### MATERIAL SHOWN ###

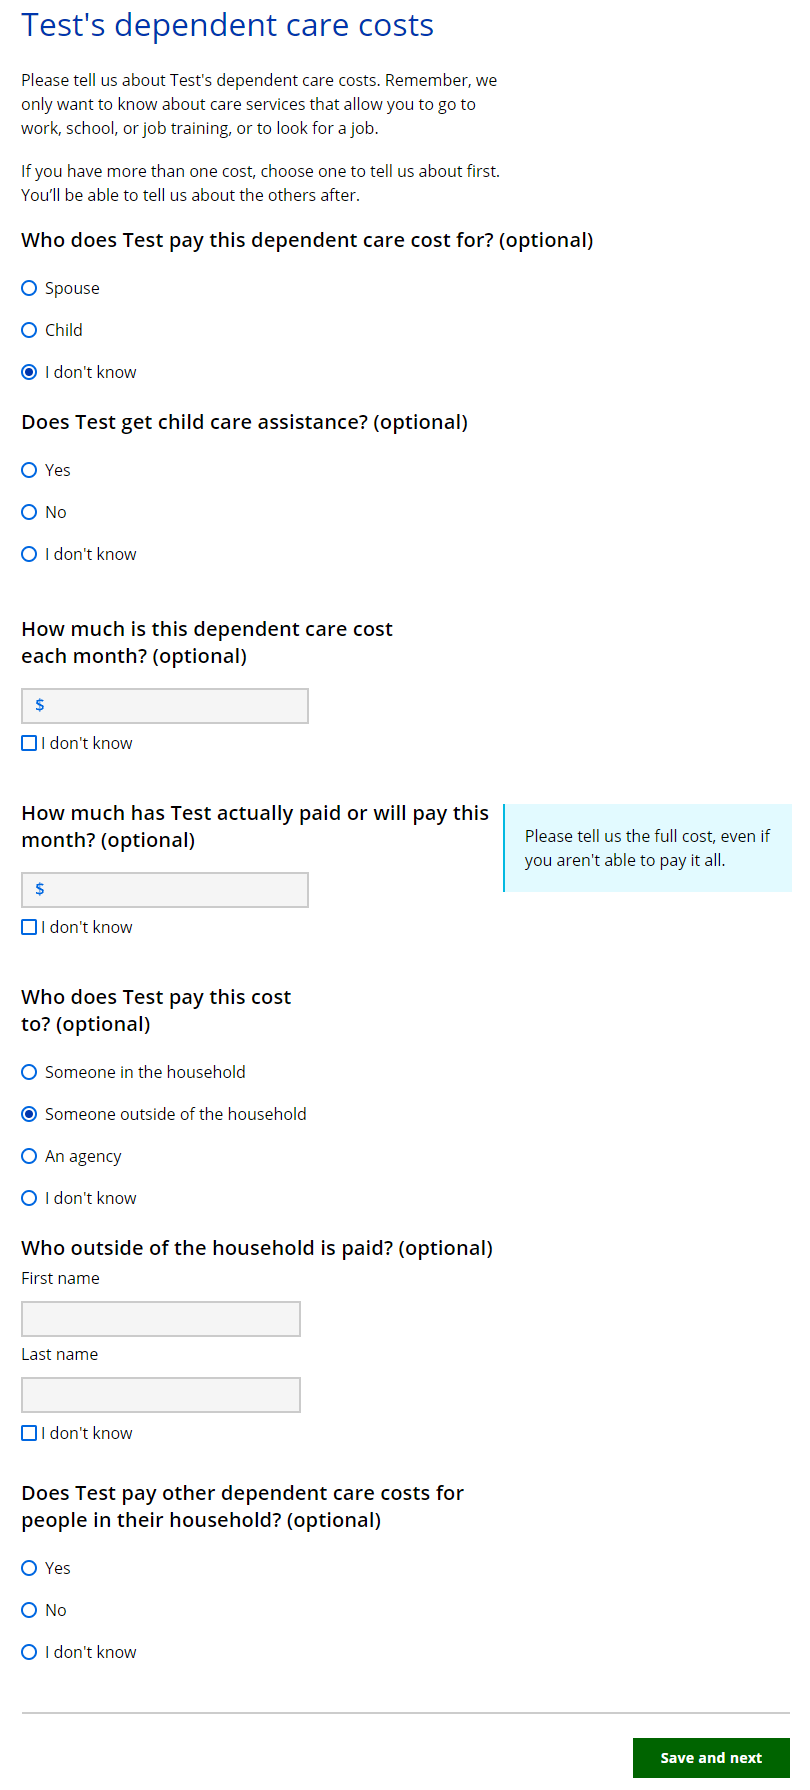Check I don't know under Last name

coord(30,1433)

###
### MATERIAL SHOWN ###

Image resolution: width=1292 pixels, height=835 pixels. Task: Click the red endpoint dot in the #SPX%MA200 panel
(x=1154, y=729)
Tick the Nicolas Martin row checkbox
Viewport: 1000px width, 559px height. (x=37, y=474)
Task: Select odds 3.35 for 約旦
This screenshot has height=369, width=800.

###
### MATERIAL SHOWN ###

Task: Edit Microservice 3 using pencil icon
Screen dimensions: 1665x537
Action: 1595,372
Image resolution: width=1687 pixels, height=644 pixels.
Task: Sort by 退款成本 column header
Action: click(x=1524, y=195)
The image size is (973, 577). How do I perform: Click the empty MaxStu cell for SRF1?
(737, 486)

###

EXERCISE DESCRIPTION: Extract the lines of the preceding material that run from the line with "Image resolution: width=1292" through the line with "Task: Select odds 3.35 for 約旦", inclusive, reproducing them exactly and adding nothing.

TASK SOLUTION:
Image resolution: width=1292 pixels, height=835 pixels. Task: Click the red endpoint dot in the #SPX%MA200 panel
(x=1154, y=729)
Tick the Nicolas Martin row checkbox
Viewport: 1000px width, 559px height. (x=37, y=474)
Task: Select odds 3.35 for 約旦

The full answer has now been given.